Run on a smartphone, the MeyeSight surround vision component shows visual field disturbances in the inner portions of the retina (e.g., for AMD), while on a larger tablet screen the test displays scotomata further out on the retina (e.g., for glaucoma).
Visual field tests map your field of vision and provide quantified evaluation of your vision, showing where and how much vision has been lost.
You might think that surely you would notice where you can’t see! But your eyes and brain are so good at making up for gaps in vision that the effects of field defects often don’t enter conscious awareness.
Visual field testing for eye function
If your doctor suspects disease that can affect your visual fields, you will probably undergo perimetry testing such as the Humphrey field test which maps the sensitivity of the retina.
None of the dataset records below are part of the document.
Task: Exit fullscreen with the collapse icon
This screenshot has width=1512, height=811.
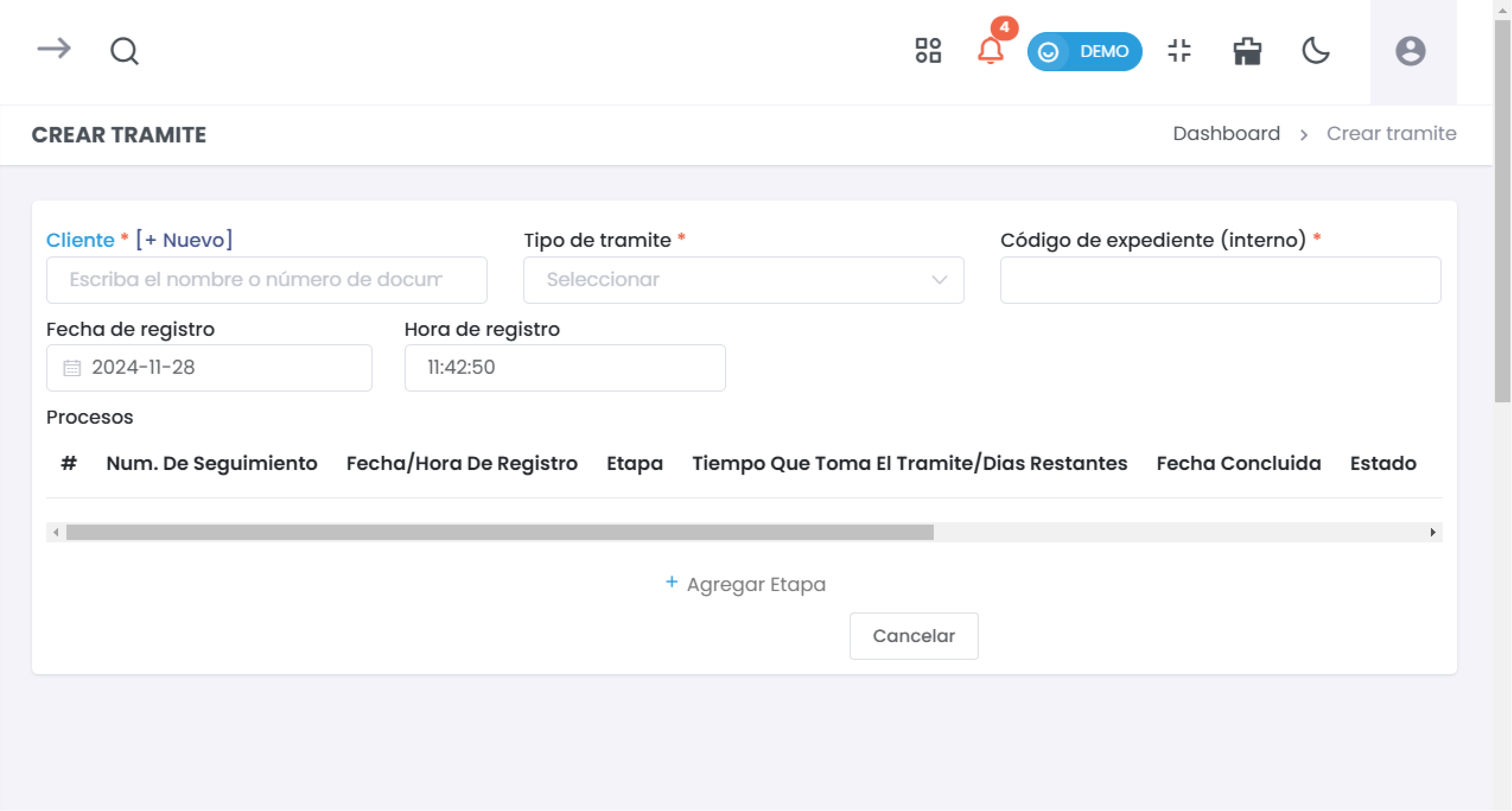Action: pos(1179,51)
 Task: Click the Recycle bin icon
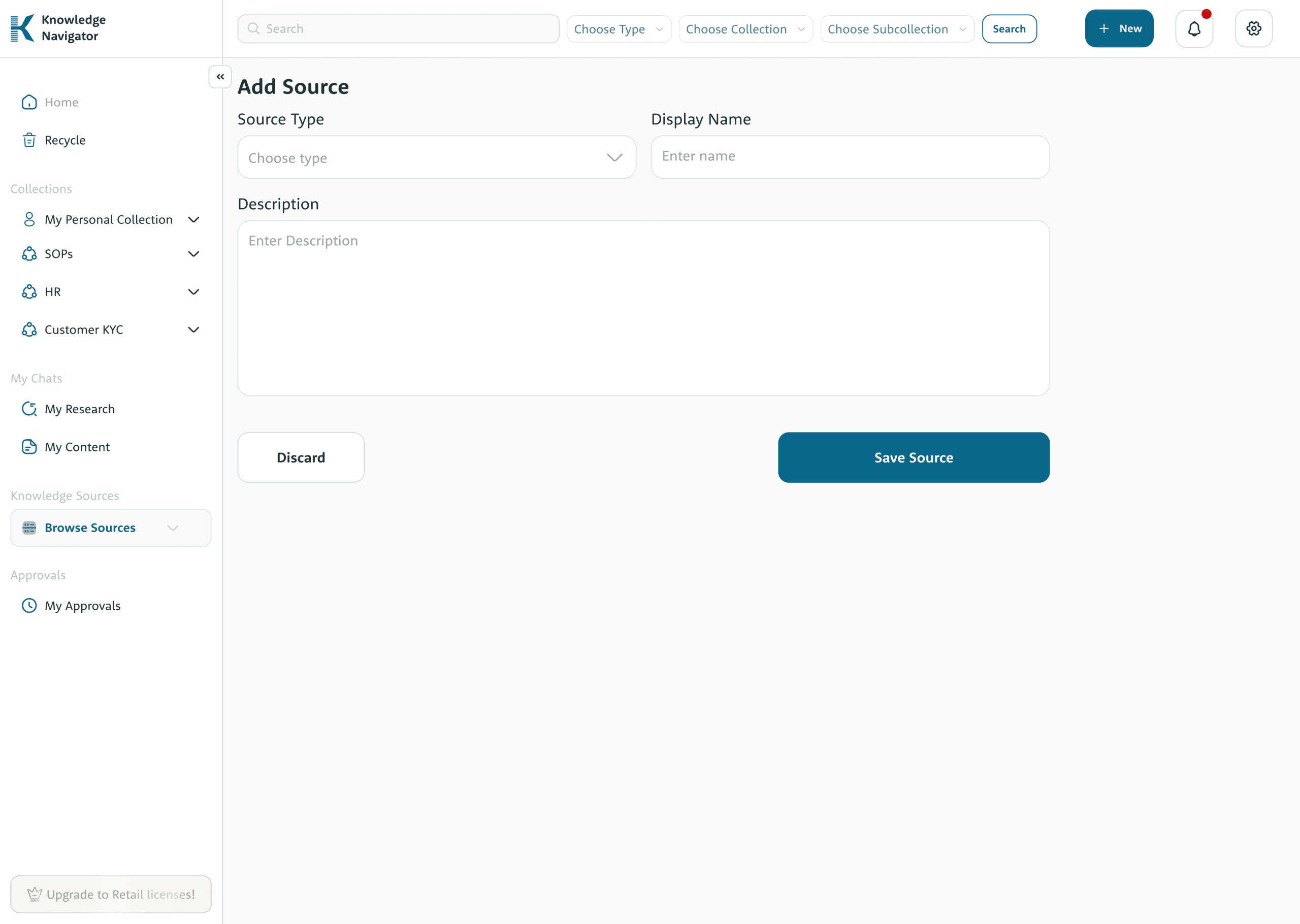29,141
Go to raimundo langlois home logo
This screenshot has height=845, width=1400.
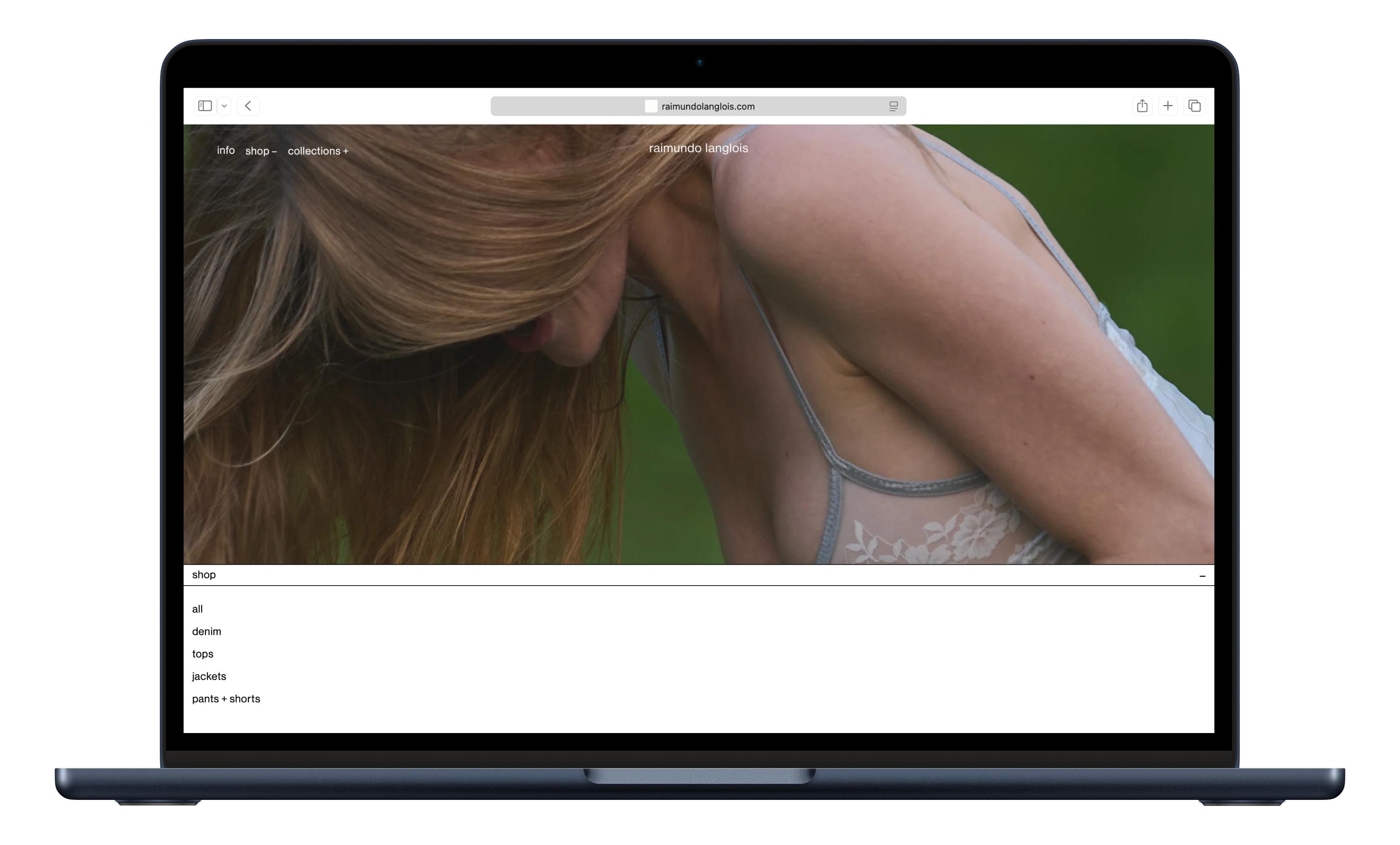tap(698, 148)
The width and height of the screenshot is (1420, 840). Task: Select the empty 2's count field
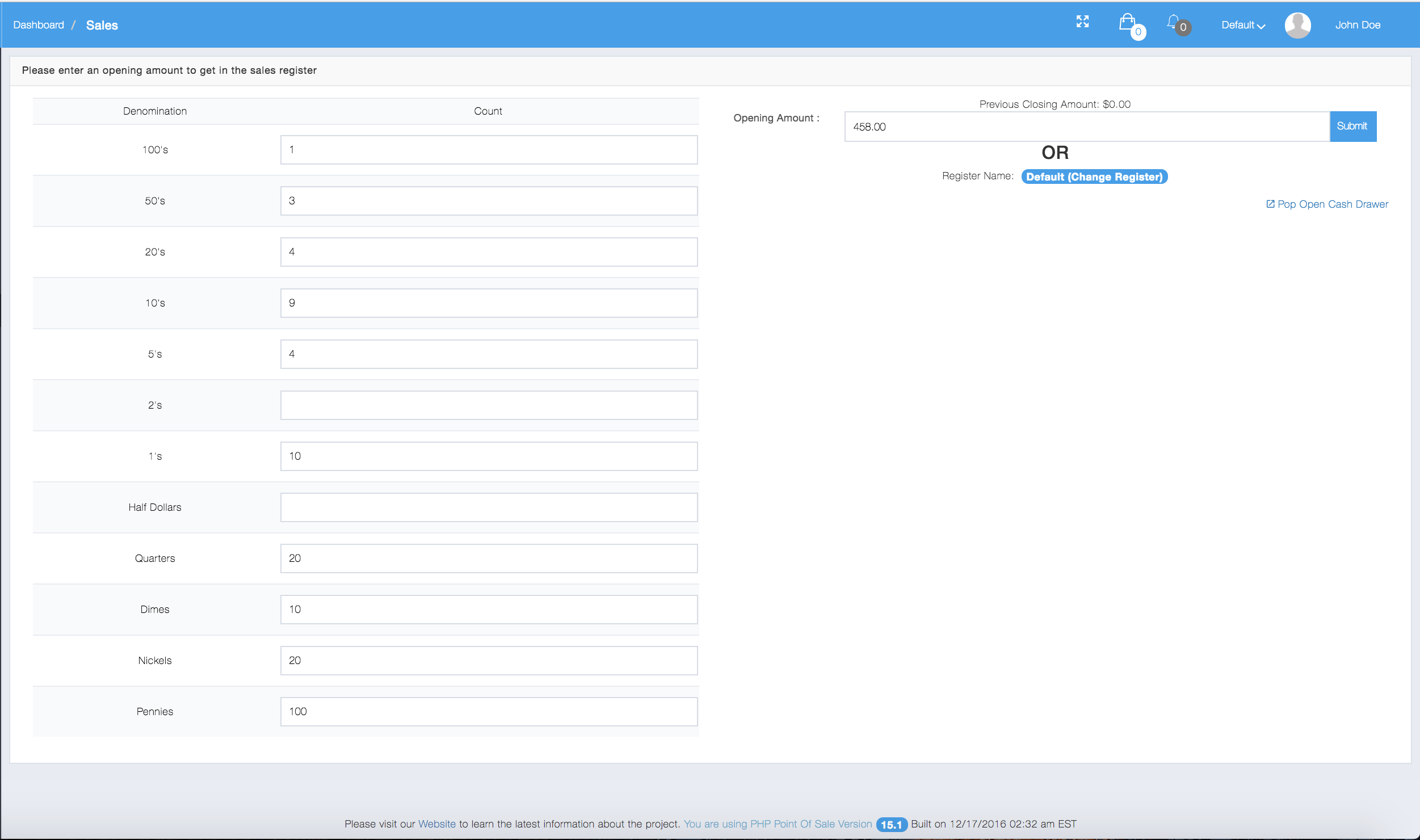[489, 405]
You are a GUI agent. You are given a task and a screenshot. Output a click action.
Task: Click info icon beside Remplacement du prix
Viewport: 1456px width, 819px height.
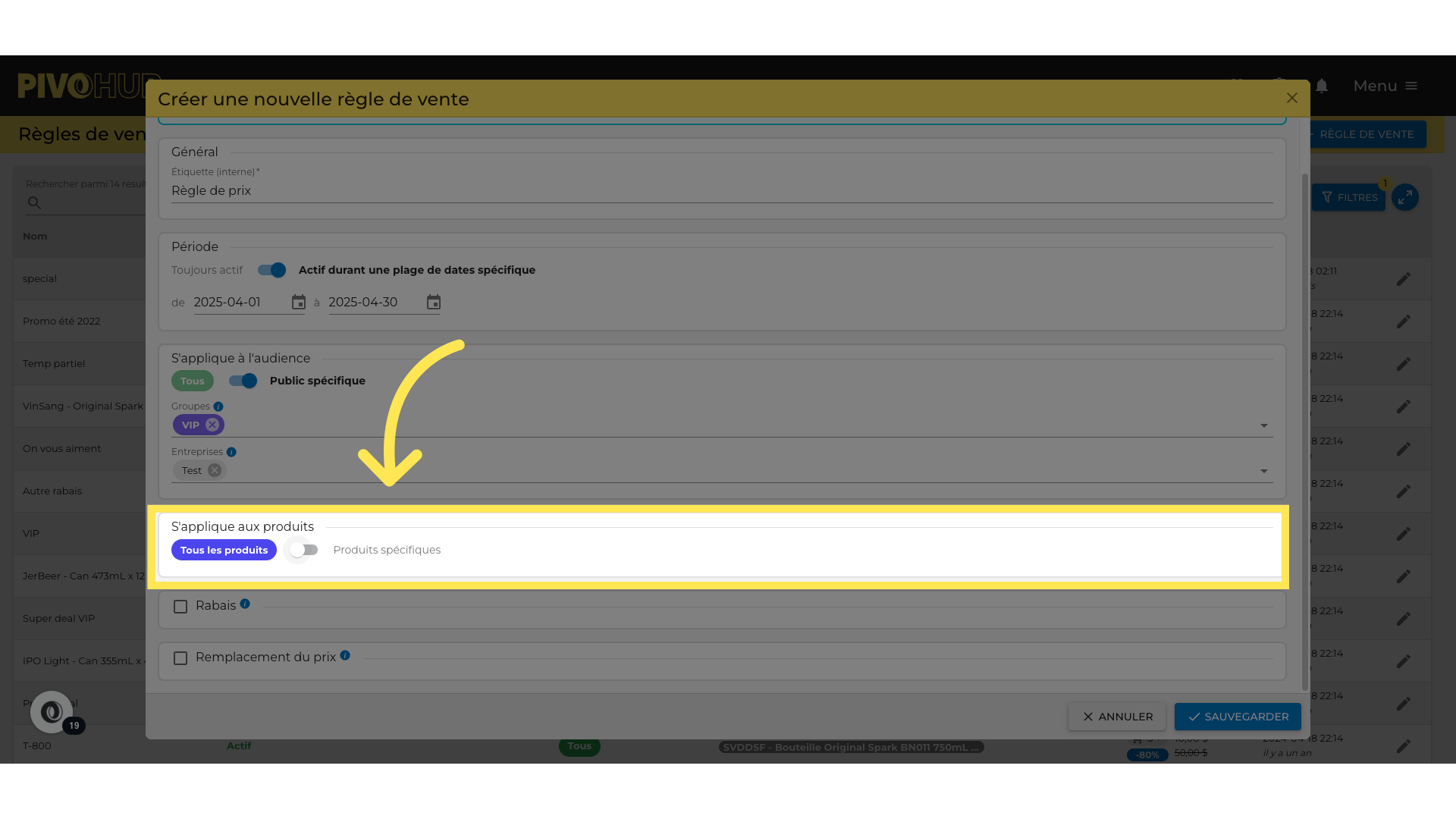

The Humphrey Field Analyzer, the most commonly used visual field machine, looks much like a large concave bowl. With one eye covered with a patch, you focus your vision on a central spot while small white lights of varying brightness flash at various points around the bowl. When you see a flashing light, you press a button which you hold in your hand. The field test records which lights you see and which you do not, and in this way it creates a map of your visual field.
Because Humphrey field tests take some time to complete and require both expensive equipment and the attention of a trained technician , they are often not given as part of a comprehensive eye exam unless there is a suspicion of disease such as glaucoma. The Humphrey Analyzer is one example of static automated perimetry in which the stimuli you are to observe is stationary, varying in size and intensity.
The Goldmann visual field exam is a form of kinetic perimetry in which the stimulus is moved from beyond the edge of the visual field into the field and the location at which the stimulus is first seen marks the outer perimeter of the visual field. Although Goldmann fields are generally more informative than static fields such as the Humphrey, the exam requires a trained technician to measure and draw the visual field and is, therefore, costly to administer.
A doctor or technician may perform a quick in-office visual field test in which you fixate at a point (for example their nose) while they wiggle and flash fingers at various points on the far edges or periphery of your field of view.
Such quick testing can not function as a diagnostic tool – it will not find subtle defects or early changes in the visual field and. Nevertheless, it can identify gross defects and provide feedback about potential problems in orientation and movement.
Observing field loss
In Going Blind, Joe Lovett sees the defects in his visual field for the first time when Dr. Rosenthal has Joe do a confrontation (face-to-face) field test in his office.
From Going Blind: Coming Out of the Dark about Vision Loss >>>
Confrontation (face-to-face) visual field testing
It’s quick and easy to do, and the insights can be powerful, as they were in Joe’s case.
You can have a friend or family member do this test with you. While you close or cover one eye and gaze at their (the examiner’s) nose. Starting with their hand out toward the far edge of periphery, they move a wiggling finger in towards the center until you can detect its presence. Repeat this in several positions around the field of gaze. Then switch eyes.
While not a substitute for the MeyeSight Visual Fitness test or for the Humphrey or Goldmann field tests, this simple procedure is useful as an assessment and an educational tool for actually experiencing your blind spots.
Amsler grid testing
The Amsler grid has been used for many years as a quick way to evaluate the function of the macula.
Looking with one eye at a time at a central spot on the Amsler grid, you observe irregularities in the lines such as lines that arc, seem to bow or bend, appear gray or fuzzy, or disappear altogether.
As the Amsler grid tests the central 20° of visual field – the entire macula – it is useful test for observing a problem with macular degeneration or a worsening of one’s condition. Because it tests central vision defects, the Amsler grid is often not associated with glaucoma testing, but the Amsler grid does pick up paracentral defects as well, and these are more common in patients with glaucoma than is commonly recognized. While distortion is more common with macular disorders. missing areas may suggest paracentral glaucomatous visual field loss.